At any price point with mid range cards, you will get similar performance.
It may vary by game, so if you play one game primarily, look for benchmarks with that game.
Tom's gpu hierarchy chart is a useful place to compare(it needs to be updated)
http://www.tomshardware.com/reviews/gaming-graphics-card-review,3107-7.html
You can't compare specs; the card architectures differ and specs are used to meet a target price/performance level.
The proof is in the performance benchmarks.
And...
VRAM has become a marketing issue.
My understanding is that vram is more of a performance issue than a functional issue.
A game needs to have most of the data in vram that it uses most of the time.
Somewhat like real ram.
If a game needs something not in vram, it needs to get it across the pcie boundary
hopefully from real ram and hopefully not from a hard drive.
It is not informative to know to what level the available vram is filled.
Possibly much of what is there is not needed.

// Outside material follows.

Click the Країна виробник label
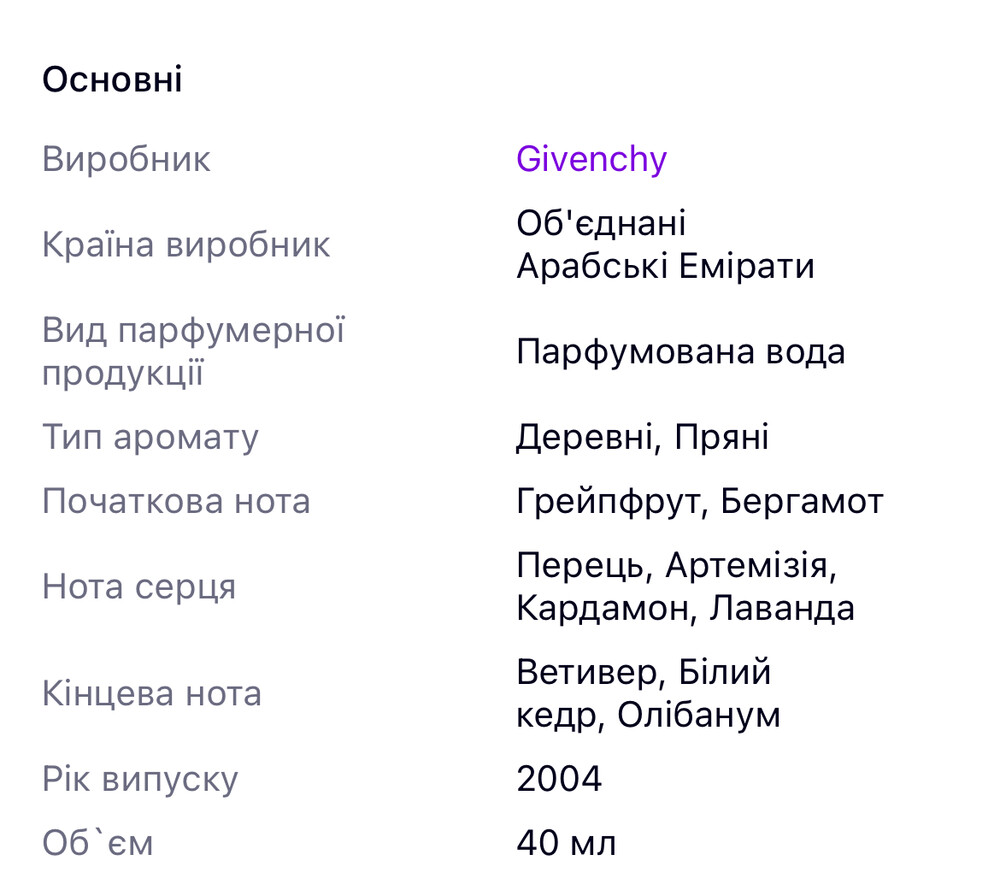 [186, 245]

What is not known is the rate of vram exchange.
Vram is managed by the Graphics card driver, so there may be differences in effectiveness between amd and nvidia cards.
Here is an older performance test comparing 2gb with 4gb vram.

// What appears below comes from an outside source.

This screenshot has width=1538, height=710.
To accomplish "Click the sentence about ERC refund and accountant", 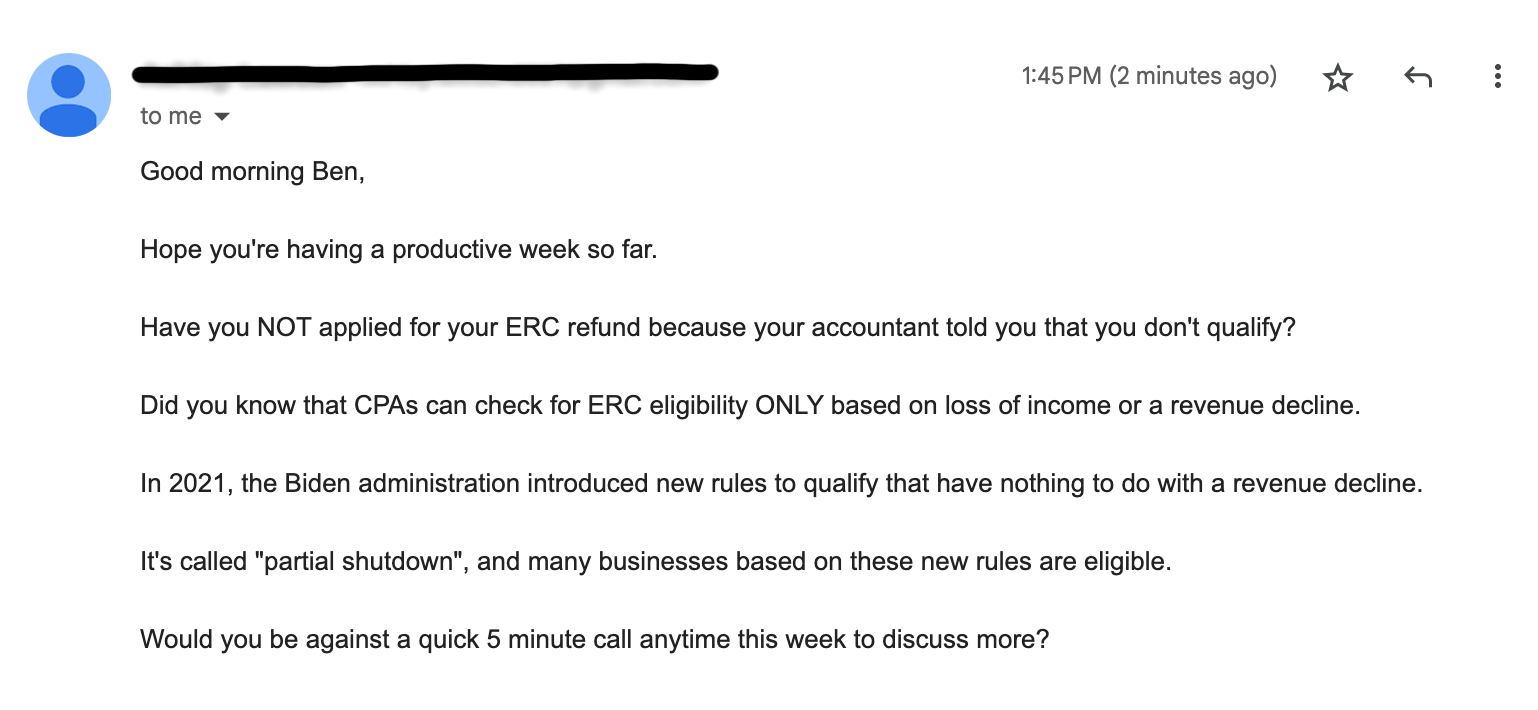I will coord(718,328).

http://www.pugetsystems.com/labs/articles/Video-Card-Performance-2GB-vs-4GB-Memory-154/
Spoiler... not a significant difference.
I might add that DX12 is currently a non issue. Games are not using it yet, you need windows 10 for support. It only really impacts the cpu path through the driver, it only improves a relatively minor part of a game workload.
I might guess that the newly announced GTX950 was released to fit in exactly that slot.
GTX960 would be a bit stronger, GTX750ti perhaps a touch weaker.
I doubt there is much difference in driver quality.
One difference is that the nvidia Maxwell cards are more power efficient. They typically need 75w less than the similarly performing amd cards.